* _Task goal_
Present the lines of the listing as a JSON list of strings, one string per line and with blank lines omitted, starting at the line that contains "Click the circular update icon button" and ending at the final line of the listing.

[START]

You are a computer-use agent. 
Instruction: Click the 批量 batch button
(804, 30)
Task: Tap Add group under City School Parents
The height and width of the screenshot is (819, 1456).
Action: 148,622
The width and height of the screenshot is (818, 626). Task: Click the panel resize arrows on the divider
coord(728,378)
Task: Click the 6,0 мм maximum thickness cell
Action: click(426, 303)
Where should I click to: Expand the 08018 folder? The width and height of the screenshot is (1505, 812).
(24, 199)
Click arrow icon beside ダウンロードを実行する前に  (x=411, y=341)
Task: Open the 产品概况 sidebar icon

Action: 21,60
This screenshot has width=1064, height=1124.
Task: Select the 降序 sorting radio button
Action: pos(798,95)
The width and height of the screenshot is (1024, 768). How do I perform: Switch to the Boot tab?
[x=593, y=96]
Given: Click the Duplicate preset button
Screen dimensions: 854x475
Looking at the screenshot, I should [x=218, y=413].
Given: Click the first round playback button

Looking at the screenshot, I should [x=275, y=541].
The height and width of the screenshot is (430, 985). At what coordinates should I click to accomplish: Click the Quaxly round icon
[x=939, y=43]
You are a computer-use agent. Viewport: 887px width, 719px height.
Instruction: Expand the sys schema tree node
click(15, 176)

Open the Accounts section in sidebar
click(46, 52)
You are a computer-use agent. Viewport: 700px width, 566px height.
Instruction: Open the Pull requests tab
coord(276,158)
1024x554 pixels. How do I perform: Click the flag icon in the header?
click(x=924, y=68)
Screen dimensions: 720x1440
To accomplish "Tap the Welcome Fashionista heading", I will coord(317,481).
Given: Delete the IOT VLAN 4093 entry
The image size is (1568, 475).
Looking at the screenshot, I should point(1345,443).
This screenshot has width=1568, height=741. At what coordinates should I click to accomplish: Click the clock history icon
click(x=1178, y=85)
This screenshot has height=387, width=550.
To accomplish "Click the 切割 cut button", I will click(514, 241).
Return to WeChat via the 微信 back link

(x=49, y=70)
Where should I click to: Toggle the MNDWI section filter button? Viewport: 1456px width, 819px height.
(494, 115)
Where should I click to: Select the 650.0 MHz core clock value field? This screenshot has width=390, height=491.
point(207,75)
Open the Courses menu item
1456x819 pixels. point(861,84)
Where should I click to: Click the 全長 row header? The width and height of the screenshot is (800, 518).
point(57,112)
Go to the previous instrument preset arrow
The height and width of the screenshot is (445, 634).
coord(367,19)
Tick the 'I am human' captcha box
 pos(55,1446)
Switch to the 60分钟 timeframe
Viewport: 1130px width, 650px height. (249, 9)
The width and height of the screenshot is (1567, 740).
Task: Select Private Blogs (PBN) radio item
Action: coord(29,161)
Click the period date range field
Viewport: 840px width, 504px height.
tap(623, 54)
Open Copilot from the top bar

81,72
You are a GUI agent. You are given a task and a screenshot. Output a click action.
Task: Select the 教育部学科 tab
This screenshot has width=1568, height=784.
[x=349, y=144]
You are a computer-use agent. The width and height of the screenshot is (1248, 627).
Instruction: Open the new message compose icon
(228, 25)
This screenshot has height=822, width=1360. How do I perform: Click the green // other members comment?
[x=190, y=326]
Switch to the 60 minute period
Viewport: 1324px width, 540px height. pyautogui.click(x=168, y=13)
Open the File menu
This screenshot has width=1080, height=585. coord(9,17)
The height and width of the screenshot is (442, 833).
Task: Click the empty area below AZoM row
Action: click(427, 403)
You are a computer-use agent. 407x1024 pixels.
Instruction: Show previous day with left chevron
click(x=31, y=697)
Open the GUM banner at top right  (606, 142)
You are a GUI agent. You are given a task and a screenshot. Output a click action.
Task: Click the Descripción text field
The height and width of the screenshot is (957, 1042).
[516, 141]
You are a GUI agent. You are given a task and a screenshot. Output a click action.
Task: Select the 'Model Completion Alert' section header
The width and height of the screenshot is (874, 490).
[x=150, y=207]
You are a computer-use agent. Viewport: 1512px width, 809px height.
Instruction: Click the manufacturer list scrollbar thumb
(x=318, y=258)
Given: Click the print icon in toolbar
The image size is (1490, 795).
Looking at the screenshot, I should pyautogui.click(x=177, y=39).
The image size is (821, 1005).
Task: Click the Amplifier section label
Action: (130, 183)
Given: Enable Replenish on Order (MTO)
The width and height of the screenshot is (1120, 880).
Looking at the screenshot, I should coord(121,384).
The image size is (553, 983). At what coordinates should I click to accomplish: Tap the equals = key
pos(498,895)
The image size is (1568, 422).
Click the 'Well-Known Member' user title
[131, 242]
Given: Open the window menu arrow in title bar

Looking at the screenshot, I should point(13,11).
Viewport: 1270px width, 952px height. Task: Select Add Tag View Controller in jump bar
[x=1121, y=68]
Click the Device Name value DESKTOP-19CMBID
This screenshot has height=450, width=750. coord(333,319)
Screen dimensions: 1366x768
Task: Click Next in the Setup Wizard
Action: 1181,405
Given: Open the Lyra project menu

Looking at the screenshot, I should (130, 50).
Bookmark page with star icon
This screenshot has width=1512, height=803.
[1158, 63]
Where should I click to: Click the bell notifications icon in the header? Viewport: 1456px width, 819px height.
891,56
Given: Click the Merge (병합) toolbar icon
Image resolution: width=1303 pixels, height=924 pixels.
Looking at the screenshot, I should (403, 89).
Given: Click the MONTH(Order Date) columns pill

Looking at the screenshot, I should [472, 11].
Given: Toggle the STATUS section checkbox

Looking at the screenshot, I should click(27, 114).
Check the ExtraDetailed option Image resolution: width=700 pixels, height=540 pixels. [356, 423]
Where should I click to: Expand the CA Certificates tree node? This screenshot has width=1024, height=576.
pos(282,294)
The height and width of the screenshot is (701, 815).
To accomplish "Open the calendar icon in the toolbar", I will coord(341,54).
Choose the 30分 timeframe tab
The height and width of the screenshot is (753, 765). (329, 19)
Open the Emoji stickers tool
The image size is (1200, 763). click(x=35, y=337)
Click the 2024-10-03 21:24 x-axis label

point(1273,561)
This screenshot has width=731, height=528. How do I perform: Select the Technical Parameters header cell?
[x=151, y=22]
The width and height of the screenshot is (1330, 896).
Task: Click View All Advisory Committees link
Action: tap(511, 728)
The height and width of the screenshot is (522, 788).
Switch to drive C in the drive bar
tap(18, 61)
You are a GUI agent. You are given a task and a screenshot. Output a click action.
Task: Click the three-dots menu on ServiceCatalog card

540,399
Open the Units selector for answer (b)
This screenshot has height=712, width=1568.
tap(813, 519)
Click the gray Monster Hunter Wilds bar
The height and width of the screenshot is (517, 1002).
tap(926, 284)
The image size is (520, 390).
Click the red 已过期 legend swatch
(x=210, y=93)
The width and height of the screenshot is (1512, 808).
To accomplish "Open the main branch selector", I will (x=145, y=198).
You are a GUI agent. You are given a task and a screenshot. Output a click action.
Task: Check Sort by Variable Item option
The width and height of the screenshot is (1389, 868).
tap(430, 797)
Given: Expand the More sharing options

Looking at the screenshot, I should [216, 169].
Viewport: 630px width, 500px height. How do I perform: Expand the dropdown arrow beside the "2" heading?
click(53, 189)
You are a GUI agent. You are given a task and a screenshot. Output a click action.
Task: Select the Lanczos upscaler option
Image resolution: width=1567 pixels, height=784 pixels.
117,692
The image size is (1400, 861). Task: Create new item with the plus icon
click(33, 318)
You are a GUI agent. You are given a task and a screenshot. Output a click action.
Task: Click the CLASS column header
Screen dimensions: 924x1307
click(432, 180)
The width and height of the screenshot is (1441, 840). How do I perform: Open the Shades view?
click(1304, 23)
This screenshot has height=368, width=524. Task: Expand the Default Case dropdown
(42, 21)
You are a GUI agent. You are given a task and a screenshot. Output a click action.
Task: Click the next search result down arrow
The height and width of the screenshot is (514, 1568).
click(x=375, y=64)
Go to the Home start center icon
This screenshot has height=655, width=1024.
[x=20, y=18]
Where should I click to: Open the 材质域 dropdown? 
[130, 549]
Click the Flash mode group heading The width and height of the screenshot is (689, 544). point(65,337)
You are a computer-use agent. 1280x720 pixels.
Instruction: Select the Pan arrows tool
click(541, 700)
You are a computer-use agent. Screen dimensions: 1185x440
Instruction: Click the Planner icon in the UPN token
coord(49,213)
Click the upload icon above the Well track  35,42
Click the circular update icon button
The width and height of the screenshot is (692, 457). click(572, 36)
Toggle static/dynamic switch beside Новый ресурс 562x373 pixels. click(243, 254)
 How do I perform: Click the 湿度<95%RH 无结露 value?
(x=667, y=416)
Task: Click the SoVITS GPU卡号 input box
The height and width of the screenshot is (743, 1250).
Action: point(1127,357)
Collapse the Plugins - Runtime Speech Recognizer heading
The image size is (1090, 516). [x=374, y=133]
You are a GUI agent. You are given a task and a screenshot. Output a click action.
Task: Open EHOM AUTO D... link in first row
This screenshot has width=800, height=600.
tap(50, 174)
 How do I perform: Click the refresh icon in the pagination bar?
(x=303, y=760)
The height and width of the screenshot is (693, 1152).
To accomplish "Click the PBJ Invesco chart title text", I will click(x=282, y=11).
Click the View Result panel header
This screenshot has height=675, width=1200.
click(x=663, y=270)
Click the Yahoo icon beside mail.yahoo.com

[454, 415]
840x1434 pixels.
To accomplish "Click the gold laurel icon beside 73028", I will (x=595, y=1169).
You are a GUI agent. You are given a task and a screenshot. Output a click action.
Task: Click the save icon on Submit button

[END]

* _The reply_
[
  "Click the circular update icon button",
  "The width and height of the screenshot is (692, 457). click(572, 36)",
  "Toggle static/dynamic switch beside Новый ресурс 562x373 pixels. click(243, 254)",
  " How do I perform: Click the 湿度<95%RH 无结露 value?",
  "(x=667, y=416)",
  "Task: Click the SoVITS GPU卡号 input box",
  "The height and width of the screenshot is (743, 1250).",
  "Action: point(1127,357)",
  "Collapse the Plugins - Runtime Speech Recognizer heading",
  "The image size is (1090, 516). [x=374, y=133]",
  "You are a GUI agent. You are given a task and a screenshot. Output a click action.",
  "Task: Open EHOM AUTO D... link in first row",
  "This screenshot has width=800, height=600.",
  "tap(50, 174)",
  " How do I perform: Click the refresh icon in the pagination bar?",
  "(x=303, y=760)",
  "The height and width of the screenshot is (693, 1152).",
  "To accomplish \"Click the PBJ Invesco chart title text\", I will click(x=282, y=11).",
  "Click the View Result panel header",
  "This screenshot has height=675, width=1200.",
  "click(x=663, y=270)",
  "Click the Yahoo icon beside mail.yahoo.com",
  "[454, 415]",
  "840x1434 pixels.",
  "To accomplish \"Click the gold laurel icon beside 73028\", I will (x=595, y=1169).",
  "You are a GUI agent. You are given a task and a screenshot. Output a click action.",
  "Task: Click the save icon on Submit button"
]